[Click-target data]

************

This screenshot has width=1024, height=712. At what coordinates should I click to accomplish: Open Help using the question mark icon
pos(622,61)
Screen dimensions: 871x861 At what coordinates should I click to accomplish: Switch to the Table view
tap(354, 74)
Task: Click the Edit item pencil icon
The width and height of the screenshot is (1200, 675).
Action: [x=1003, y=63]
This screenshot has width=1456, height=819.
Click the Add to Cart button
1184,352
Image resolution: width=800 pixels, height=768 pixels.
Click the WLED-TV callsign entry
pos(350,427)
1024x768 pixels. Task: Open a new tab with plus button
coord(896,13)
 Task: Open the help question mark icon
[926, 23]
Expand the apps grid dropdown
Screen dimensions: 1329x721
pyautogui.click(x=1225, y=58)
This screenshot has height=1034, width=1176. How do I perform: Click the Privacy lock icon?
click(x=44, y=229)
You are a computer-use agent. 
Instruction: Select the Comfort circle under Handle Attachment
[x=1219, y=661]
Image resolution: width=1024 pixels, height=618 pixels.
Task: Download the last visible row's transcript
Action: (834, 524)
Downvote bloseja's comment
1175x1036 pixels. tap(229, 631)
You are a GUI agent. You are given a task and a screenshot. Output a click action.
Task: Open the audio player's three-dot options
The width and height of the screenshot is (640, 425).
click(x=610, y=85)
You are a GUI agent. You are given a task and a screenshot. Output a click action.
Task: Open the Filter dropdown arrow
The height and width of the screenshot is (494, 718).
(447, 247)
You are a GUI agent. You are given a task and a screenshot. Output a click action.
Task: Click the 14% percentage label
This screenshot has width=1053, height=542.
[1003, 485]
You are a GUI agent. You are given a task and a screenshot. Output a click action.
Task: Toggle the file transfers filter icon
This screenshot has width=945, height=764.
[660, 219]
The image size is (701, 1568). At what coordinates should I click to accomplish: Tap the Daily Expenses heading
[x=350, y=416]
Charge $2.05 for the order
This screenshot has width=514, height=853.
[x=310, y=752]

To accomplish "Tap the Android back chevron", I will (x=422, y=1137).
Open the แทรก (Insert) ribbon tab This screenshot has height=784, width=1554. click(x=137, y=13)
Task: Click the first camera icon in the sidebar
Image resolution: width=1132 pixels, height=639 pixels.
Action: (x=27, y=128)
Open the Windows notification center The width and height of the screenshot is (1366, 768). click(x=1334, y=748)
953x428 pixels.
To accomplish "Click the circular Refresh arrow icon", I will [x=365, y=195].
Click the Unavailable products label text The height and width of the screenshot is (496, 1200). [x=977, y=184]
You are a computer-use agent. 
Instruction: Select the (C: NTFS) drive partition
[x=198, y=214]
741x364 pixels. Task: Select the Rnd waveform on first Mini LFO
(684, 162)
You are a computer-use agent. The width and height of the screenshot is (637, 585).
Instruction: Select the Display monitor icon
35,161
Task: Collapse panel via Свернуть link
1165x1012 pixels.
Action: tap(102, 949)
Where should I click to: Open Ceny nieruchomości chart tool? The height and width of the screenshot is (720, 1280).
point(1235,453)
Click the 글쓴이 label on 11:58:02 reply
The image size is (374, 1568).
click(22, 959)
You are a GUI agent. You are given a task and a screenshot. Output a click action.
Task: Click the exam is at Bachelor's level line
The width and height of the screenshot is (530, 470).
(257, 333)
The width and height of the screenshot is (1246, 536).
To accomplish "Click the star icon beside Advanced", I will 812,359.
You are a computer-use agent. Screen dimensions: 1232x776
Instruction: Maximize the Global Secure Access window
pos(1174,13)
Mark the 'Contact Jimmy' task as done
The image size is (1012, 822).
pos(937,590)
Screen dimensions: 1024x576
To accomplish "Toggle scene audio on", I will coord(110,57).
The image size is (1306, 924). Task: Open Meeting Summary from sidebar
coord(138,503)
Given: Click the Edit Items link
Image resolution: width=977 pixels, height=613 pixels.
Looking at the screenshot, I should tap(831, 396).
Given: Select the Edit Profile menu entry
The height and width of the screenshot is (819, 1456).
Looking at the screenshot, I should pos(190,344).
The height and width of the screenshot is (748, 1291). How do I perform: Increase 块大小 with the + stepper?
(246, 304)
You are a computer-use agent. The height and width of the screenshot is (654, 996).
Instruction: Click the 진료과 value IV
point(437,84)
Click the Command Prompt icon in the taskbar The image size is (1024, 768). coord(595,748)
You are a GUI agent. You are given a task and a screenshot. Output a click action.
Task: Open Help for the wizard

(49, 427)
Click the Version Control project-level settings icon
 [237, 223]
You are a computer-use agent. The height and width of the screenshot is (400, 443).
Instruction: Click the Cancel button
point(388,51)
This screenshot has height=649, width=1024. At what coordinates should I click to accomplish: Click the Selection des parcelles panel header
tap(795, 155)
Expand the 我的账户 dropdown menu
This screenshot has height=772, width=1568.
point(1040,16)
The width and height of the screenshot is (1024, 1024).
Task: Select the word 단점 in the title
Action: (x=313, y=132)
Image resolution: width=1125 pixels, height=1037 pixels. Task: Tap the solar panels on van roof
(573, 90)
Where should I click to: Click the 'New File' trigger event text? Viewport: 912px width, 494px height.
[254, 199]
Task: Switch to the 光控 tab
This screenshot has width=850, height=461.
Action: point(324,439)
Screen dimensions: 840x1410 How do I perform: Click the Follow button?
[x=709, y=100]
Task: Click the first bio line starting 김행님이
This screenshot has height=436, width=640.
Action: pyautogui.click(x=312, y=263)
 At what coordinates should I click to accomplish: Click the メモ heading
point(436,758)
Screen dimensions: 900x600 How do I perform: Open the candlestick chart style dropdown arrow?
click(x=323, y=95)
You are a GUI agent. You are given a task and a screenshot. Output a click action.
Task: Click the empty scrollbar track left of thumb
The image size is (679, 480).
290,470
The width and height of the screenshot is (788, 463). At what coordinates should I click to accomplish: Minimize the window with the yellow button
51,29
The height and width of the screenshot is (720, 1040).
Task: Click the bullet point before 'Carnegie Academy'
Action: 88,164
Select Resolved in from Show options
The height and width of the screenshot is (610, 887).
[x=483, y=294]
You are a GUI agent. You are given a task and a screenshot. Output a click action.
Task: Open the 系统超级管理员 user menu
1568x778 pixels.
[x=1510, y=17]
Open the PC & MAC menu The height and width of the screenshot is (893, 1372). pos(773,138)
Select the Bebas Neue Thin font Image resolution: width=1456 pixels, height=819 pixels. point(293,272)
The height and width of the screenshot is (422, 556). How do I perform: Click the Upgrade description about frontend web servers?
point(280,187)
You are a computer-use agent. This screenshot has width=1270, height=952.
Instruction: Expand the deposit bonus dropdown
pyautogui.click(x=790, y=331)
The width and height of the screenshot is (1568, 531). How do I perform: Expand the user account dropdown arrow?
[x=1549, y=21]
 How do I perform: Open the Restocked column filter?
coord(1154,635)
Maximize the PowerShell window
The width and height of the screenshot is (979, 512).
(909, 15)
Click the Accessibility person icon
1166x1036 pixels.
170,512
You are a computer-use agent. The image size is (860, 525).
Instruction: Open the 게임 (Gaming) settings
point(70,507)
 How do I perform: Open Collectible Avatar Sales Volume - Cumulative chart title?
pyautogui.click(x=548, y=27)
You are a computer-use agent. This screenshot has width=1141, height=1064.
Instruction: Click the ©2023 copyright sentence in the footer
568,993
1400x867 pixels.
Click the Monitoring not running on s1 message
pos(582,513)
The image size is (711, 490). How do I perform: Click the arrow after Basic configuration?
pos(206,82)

************

[Description of the task] How many lines in the rows above contain the word "menu"? Reply with the number alone.

[Solved exercise] 4